The company locally sources its hardwoods from sustainably harvested Pennsylvania poplar and states a commitment to responsible manufacturing.

== History ==
Gilson Snow was founded in 2013 out of the classroom by Nick Gilson (CEO) and Austin Royer (COO) in Nashville, Tennessee. Both Gilson and Royer were working as middle school science teachers, (Gilson through Teach For America) when they created year-long "curiosity projects" with their students. Gilson and Royer led an example project, out of which the first Gilson prototype was born. They relocated to a donkey and horse stable in Winfield, Pennsylvania later that year to build the company with limited resources. During this time, the early Gilson team lived in a cabin in the woods with no running water or electricity, hiking out each day to their makeshift factory in the stable. A year later, the growing team moved their headquarters down the road to the 17-acre farm that now holds their current manufacturing facility. This is also where they host their annual "Summer Snow Day", a free summer festival with music, food and beverage trucks, games, and snowboarding.

== Technology ==

Gilson skis and snowboards are known for their proprietary fluid dynamics-inspired design and their notable collaboration artwork.

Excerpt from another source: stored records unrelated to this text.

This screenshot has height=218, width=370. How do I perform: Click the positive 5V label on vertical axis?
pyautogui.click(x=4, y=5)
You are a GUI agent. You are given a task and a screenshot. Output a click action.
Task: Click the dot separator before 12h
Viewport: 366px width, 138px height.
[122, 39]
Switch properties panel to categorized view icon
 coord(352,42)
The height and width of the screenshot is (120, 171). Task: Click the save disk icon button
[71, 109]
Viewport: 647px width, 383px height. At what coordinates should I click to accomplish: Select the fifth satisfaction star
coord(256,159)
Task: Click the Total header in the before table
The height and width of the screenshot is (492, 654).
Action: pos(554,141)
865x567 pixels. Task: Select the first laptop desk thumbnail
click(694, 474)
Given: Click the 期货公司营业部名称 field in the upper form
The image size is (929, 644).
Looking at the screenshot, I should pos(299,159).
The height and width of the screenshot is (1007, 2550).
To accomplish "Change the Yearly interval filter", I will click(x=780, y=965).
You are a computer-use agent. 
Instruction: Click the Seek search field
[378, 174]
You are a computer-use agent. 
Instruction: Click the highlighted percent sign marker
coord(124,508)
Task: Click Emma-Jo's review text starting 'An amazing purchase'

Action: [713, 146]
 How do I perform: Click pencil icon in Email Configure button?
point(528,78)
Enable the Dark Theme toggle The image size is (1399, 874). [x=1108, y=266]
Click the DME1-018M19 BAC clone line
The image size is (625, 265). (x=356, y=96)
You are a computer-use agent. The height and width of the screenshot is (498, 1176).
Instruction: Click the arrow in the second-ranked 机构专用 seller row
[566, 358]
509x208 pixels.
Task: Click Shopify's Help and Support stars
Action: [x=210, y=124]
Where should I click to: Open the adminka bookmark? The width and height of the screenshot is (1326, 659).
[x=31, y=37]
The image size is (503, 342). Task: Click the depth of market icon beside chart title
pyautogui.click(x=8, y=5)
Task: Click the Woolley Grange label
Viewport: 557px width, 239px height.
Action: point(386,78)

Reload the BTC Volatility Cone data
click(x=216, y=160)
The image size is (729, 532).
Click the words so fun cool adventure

Nick Gilson created the "soft edge" after observing that all objects moving through a fluid, e.g. boats and planes, are curved to maximize efficiency. Gilson grew up surfing and sailing which inspired his initial design. Their signature Pow Channel (raised central region) design was influenced by the advantages of the catamaran over mono-hulled boats, and reduces contact with the snow's surface, in turn reducing drag. The soft edge allows for a 'floating' feeling on top of the snow and minimizes hang-ups or edge-to-feature contact while the SuperFlex makes it easier to lock down presses and snap on or off rails.

== Notable custom builds and collaborations ==
- AC/DC
- Roman Atwood
- Major League Baseball
- Michael Bay
- Anheuser-Busch for Bud Light
- DogFish Head Brewery
- Keith Carlos
- Royal Australian Air Force
- Pink Floyd
- Joel Freeman
- Colorado Army National Guard - High-Altitude Army National Guard Aviation Training Site
- Hasbro
- National Hockey League
- Mario Lemieux
- Monopoly
- My Little Pony
- Phil Smage of Smage Brothers Riding Shows
- Rawlings (company)
- Sesame Street
- Superdry
- Transformers
- Tröegs
- Woodstock

== Awards and recognition ==

Gilson Snow has appeared in mainstream media including Outside, Bloomberg Businessweek, PBS, The Price Is Right, and NPR.

Ranked in Outsides Favorite Brands Born in America"

Ranked #1 Snowboard Brand by ReddyYeti

Young Entrepreneur of the Year, 2018 - Small Business Administration - Philadelphia & Eastern PA

Ranked in "The Best Boutique American-Made Skis and Snowboards" by Outside

Product Innovation Award for "the company that best demonstrates the commercialization of a unique, innovative, product that creatively and effectively meets a market need" from Ben Franklin Technology Partners

Innovation in New Product Development Award, 2015, from the Bucknell University Small Business Development Center (SBDC).